Piatti began as a private coach for professional players in 1988. Among the early players he coached are Renzo Furlan (career-high world No. 19), Cristiano Caratti (career-high world No. 26), and Omar Camporese (career-high world No. 18).

He began working with Ivan Ljubičić in June 1997, when Ljubičić was ranked No. 954 in the world. This relationship lasted until the end of Ljubičić's professional playing career in 2012. Ljubičić achieved a career-high ranking of world No. 3 while working with Piatti.

From fall 2005 until June 2006, he also coached Novak Djokovic when the Serb was 18. Djokovic parted ways due to Piatti's refusal to work full-time with him. In 2011, Piatti claimed that he knew then (in 2006) that Djokovic "could become number one in the world at the level of Rafael Nadal and Roger Federer because Novak always worked hard as a kid, with the family, and he was very focused and determined to be world number one."

In February 2011, while still coaching world No. 14 Ljubičić, Piatti began to co-coach Richard Gasquet (with Sébastien Grosjean), who was then ranked No. 31 in the world. With Piatti, Gasquet improved to a high ranking of world No. 9, short of his career high No. 7 (achieved in 2007).
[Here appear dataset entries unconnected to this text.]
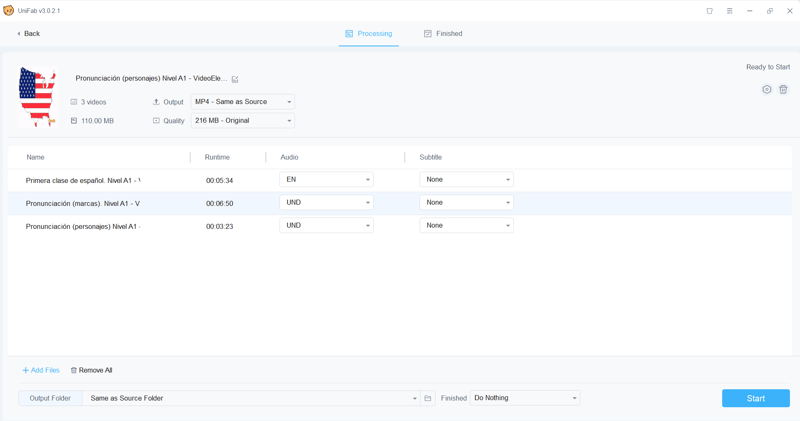This screenshot has height=421, width=800.
Task: Open the EN audio dropdown for first video
Action: (326, 180)

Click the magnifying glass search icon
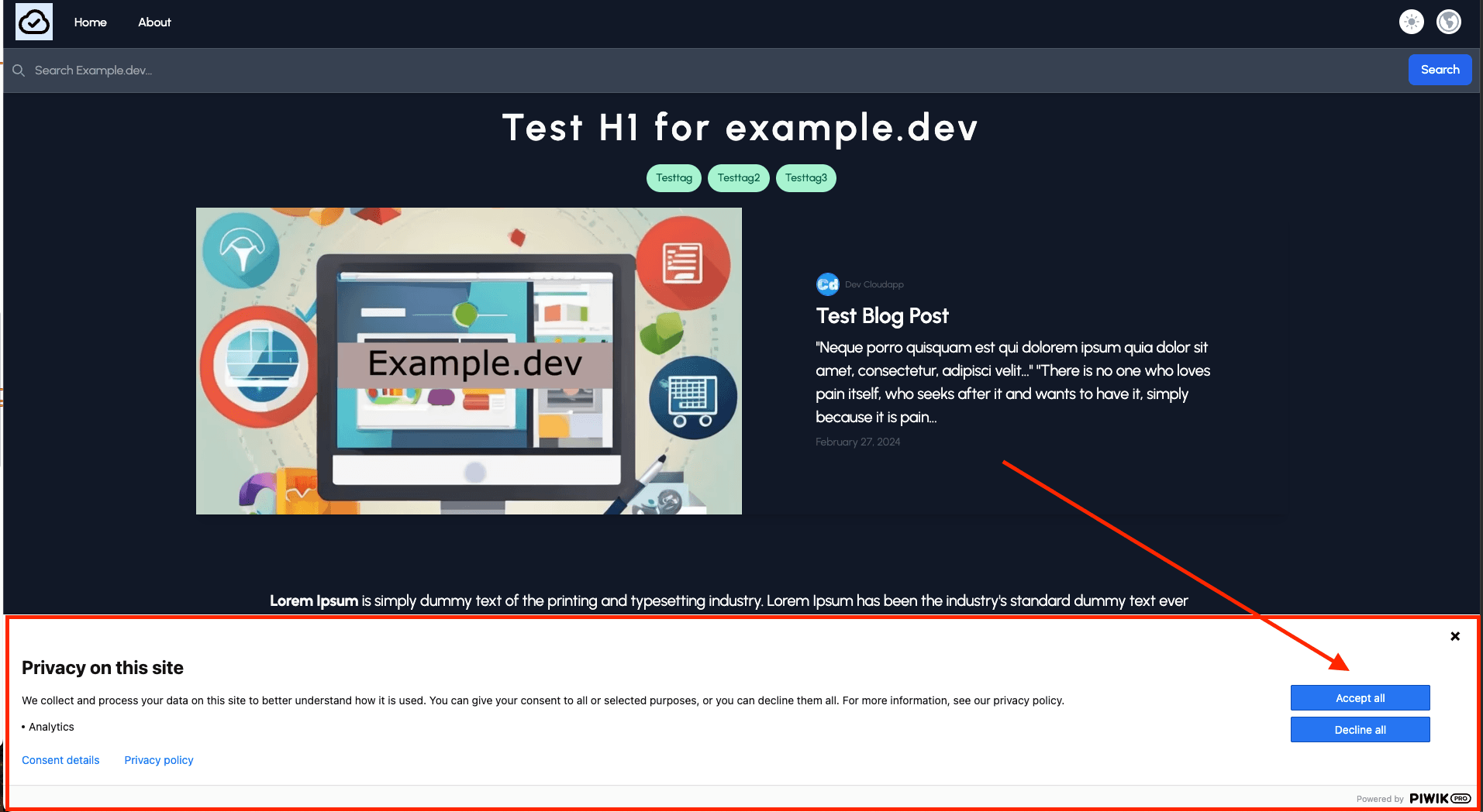pyautogui.click(x=19, y=71)
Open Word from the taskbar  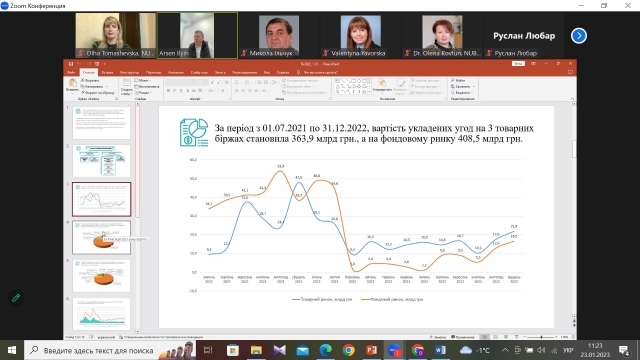[440, 350]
Piatti ended the relationship abruptly in November 2013 during the season-ending 2013 ATP World Tour Finals.

On 1 December 2013 he began working with Milos Raonic, co-coaching with former student Ivan Ljubičić. At that time, Raonic held an ATP world ranking of No. 11. With Piatti, his ranking rose to a career-high of No. 3.
 
Piatti coached Borna Coric from 2017 till September 2019.
Coric cited one of the main reasons for the split to be the five times Grand Slam champion, Maria Sharapova who also started working with Piatti in 2019. 
 Sharapova and Piatti announced on November 8th 2019 that they would work together for 2020. 

He was the coach of Jannik Sinner, the 2019 #NextGenATP Finals champion, until February 2022.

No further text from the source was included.